In 1749, in Paris, they attended a concert together, and heard a pupil of Vandini perform a cello concerto. Henriette (“dainty” and daring) approached the young cellist before the applause had even finished. As Casanova tells it, Henriette told the performer that “she could bring out the beautiful tone of the instrument still better.” Taking his cello and his seat, she asked for the orchestra to begin the concerto again. Casanova was overcome with emotion: “I was trembling all over, and almost fainting … she suddenly made the strings resound. My heart was beating with such force that I thought I should drop down dead. But let the reader imagine my situation when, the concerto being over, well-merited applause burst from every part of the room!” Henriette complimented the young man on his fine instrument and asked the audience for forgiveness for her vanity. Casanova recounted: “My happiness was so immense that I felt myself unworthy of it.”

Despite Henriette’s apparent skill, a woman cellist was still not a common sight. Henriette learned the cello to please her mother (surprisingly a cellist herself) at the convent; however, she wouldn’t have had permission from the abbess to practice the instrument were it not for an order from her father, sanctioned by the bishop. The abbess’ objection? “That devout spouse of our Lord pretended that I could not play that instrument without assuming an indecent position.” Although Henriette de Schnetzmann did not necessarily perform one of Vandini’s sonatas that night, the story of her performance and the events surrounding it inspired us to include this sonata on our program highlighting historical virtuosas.

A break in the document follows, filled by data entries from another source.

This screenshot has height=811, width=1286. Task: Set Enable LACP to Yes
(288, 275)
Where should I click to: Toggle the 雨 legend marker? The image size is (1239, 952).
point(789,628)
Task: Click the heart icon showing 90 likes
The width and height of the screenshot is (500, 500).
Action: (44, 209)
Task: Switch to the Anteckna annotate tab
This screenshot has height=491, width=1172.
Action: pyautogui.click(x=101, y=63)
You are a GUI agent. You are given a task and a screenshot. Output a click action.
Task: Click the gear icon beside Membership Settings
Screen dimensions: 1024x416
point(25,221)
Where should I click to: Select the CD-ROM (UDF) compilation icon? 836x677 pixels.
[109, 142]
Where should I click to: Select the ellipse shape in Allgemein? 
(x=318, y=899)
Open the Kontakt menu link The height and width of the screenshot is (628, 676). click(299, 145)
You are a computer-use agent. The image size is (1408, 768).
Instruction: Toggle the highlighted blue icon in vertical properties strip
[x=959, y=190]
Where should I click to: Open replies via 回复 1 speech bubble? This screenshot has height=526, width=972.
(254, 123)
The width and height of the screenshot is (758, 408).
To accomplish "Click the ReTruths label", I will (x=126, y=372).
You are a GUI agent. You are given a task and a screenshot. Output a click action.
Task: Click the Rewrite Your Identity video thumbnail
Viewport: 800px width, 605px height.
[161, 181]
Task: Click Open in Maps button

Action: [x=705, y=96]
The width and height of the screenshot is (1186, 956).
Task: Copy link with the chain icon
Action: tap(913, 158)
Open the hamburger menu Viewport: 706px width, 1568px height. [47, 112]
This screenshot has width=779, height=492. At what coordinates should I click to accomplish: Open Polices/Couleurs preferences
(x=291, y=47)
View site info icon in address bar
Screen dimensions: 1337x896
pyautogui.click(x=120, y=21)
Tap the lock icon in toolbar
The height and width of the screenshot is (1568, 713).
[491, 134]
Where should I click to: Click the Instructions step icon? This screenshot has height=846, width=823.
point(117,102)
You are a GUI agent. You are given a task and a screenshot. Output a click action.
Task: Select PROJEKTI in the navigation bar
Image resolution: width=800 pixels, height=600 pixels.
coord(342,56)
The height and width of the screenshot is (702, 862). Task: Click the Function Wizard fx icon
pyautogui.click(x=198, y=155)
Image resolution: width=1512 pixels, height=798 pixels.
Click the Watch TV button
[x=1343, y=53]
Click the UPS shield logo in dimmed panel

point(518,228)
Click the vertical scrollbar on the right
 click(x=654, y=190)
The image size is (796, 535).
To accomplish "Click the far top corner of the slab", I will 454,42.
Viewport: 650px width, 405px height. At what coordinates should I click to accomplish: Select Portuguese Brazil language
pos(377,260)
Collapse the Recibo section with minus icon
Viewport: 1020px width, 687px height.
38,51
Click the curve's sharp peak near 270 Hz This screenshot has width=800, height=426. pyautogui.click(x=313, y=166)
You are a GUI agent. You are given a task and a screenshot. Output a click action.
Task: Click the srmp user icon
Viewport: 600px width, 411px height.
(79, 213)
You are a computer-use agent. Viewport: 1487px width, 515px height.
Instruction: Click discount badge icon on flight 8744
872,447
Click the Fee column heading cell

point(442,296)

Alexa Raine-Wright on Anna Bon

Anna Bon (1738 – after 1769) was one of the few successfully employed and published women composers of the 18th century. Very little is known about the details of her life, but the few records that exist place her in some of the most important musical centres in Europe. At the age of four, her parents – a librettist/scenographer and an operatic soprano – enrolled her at l’Ospedale della Pietà in Venice, where she studied harpsichord, viola, singing, and composition as a tuition-paying student. After her training, she rejoined her parents as they travelled from court to court. By 1756, Anna Bon and her parents were at the court of the Margravine Wilhelmine of Brandenburg-Bayreuth, where she was employed as “Virtuosa di Musica di Camera,” contributing to a fascinating community of accomplished and passionate musical women. Wilhelmine of Brandenburg-Bayreuth was a multi-instrumentalist, a composer, an author, a painter, a playwright, an actor, and a director. Her sister, Anna Amalia of Prussia, was also very musically inclined: she was both a multi-instrumentalist and a composer, and she curated a vast music collection. Though Anna Bon was only at the Bayreuth court for the last two years of Wilhelmine’s life, it is easy to imagine that Anna Bon may also have performed for Anna Amalia.

In 1762, Anna Bon and her parents moved to the Esterházy court to work with Joseph Haydn, where she remained for at least three years – in fact, Haydn wrote several opera roles for Bon’s mother. Anna Bon also wrote an opera during her stay at the Esterházy court, though it is now lost. The last we know of the life of Anna Bon is that by 1767, she had settled down in Hildurghausen to marry an Italian singer.